• _Exercise aim_: According to the dissenting opinion, who may apply for a court-ordered evaluation under Section 36-520(A)?

• _Exercise text_:
■ ■ ■ ■

PATON, J., dissenting:
¶38 I respectfully dissent. Because M.G.'s role is akin to the jail personnel/staff in Matter of Commitment of an Allegedly Mentally Disordered Person, 181 Ariz. 290 (1995), who initiated the involuntary commitment proceedings-and not to the mental health professionals who examined and evaluated the patient after jail personnel initiated the involuntary commitment proceedings-I would hold that Matter of Commitment did not prohibit M.G. from testifying as an acquaintance witness. And because the information A.R. provided to M.G. was not "received by reason of the confidential nature of the behavioral health professional-client relationship[,]" per Section 32-3283(A), I would affirm the superior court's ruling that A.R. and M.G. did not form a confidential relationship under the statute.
I. M.G. could properly testify as an acquaintance witness under Matter of Commitment and Section 36-539(B).
¶39 Title 36 lays out the process by which involuntary commitment proceedings may be commenced. Importantly, there is a critical distinction between applying for court-ordered evaluation and initiating involuntary commitment proceedings pursuant to Section 36-520, which is what M.G. did, and petitioning for court-ordered evaluation under Section 36-533, which is what the medical director did. This distinction is crucial because it is not until an application is filed that the formal "evaluation" discussed in Matter of Commitment occurs for purposes of Section 36-539(B).
¶40 First, "[a]ny responsible individual may apply for a court- ordered evaluation of a person who[,]" as relevant here, the applicant believes is persistently or acutely disabled and "is unwilling or unable to undergo a voluntary evaluation." A.R.S. § 36-520(A) (emphasis added). The application must include "[a] statement that the applicant believes the proposed patient is in need of screening, evaluation, supervision, care[,] and treatment[,] and the facts on which this statement is based." A.R.S. § 36-520(B)(7) (emphasis added).
¶41 "If the applicant for the court-ordered evaluation presents the person to be evaluated at the screening agency, the agency shall conduct a prepetition screening examination" of the patient and "prepare a report of opinions and conclusions." A.R.S. § 36-520(E) (emphasis added); § 36-521(B). The statute contemplates that the screening agency is the entity that files the petition for court-ordered evaluation. See A.R.S. § 36-521(A) ("On receiving the application for evaluation, the screening agency, before filing a petition for court-ordered evaluation ....") (emphasis added). "Screening Agency" is defined as "a health care agency that is licensed by the department and that provides those services required of the agency by this chapter." A.R.S. § 36-501(44).

■ ■ ■ ■

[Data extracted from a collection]
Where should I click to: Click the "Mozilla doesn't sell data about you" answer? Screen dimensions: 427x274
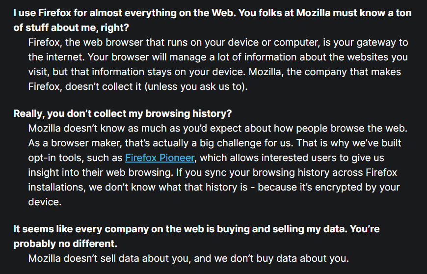(188, 258)
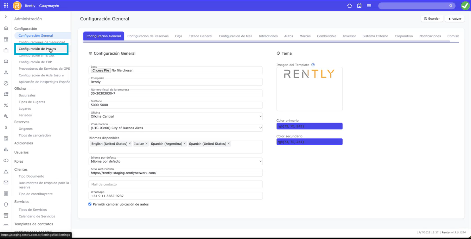Click the car icon in left sidebar
Image resolution: width=471 pixels, height=239 pixels.
(6, 61)
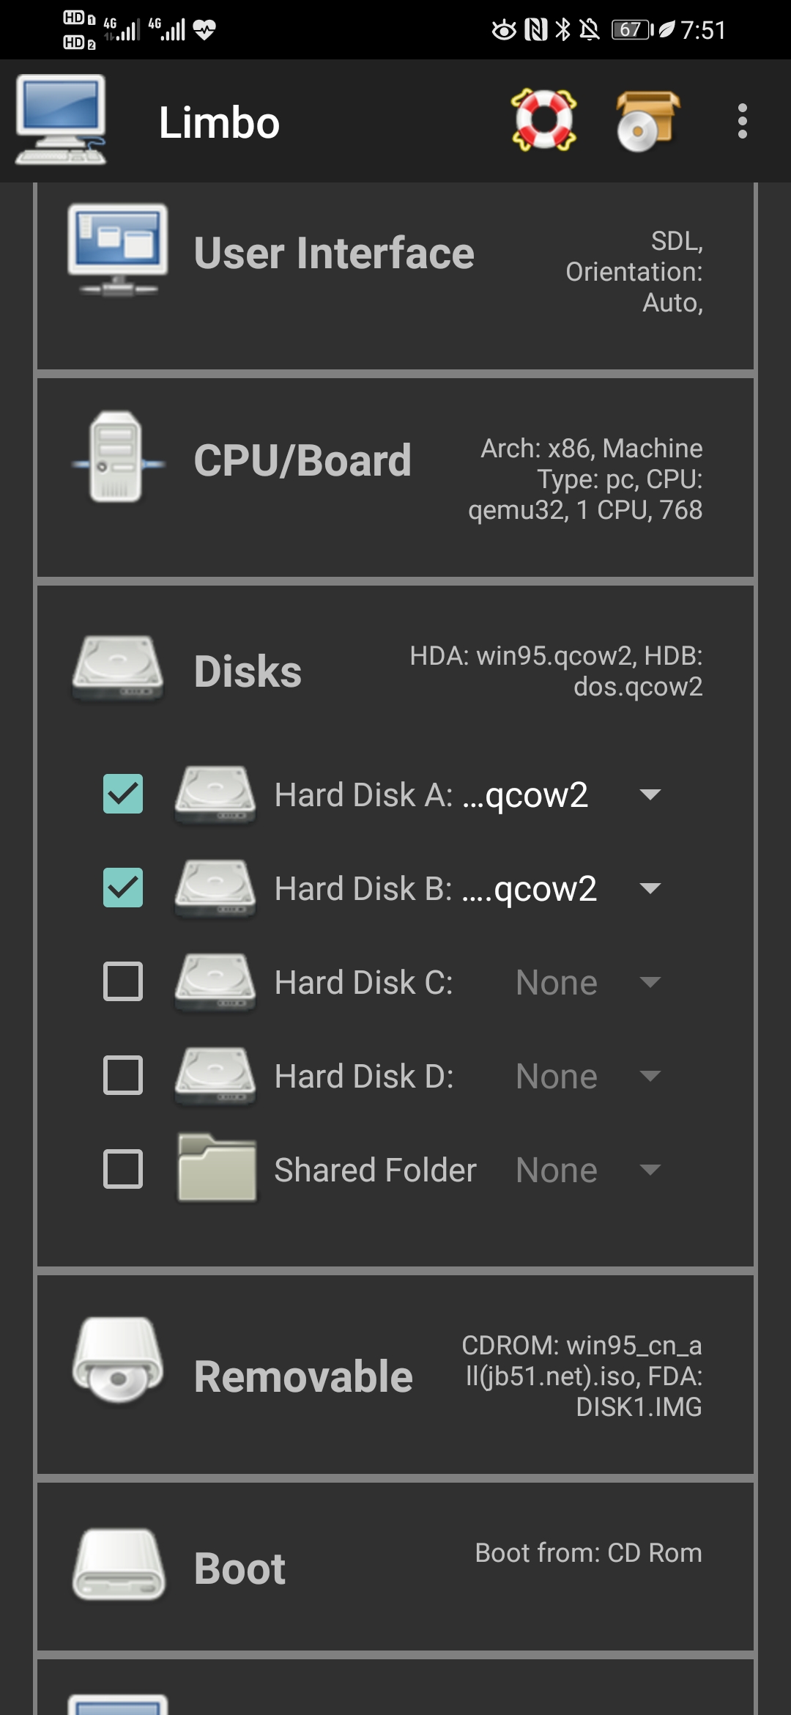Viewport: 791px width, 1715px height.
Task: Enable the Shared Folder checkbox
Action: (123, 1169)
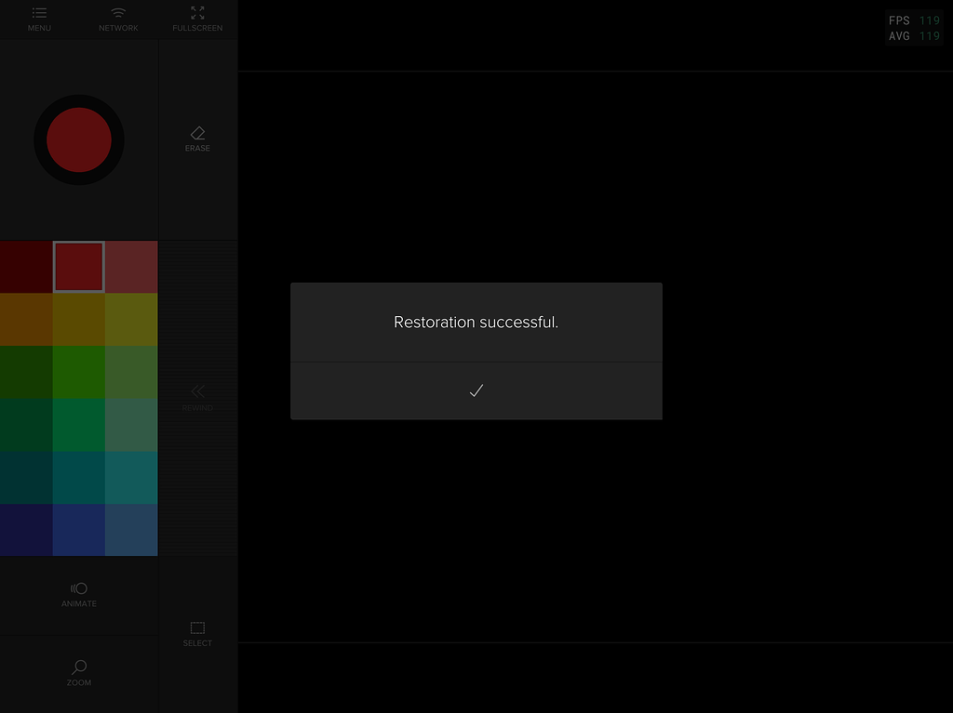Choose the light red swatch

[x=131, y=267]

■ ■ ■ ■

• _Response area_: Any responsible individual.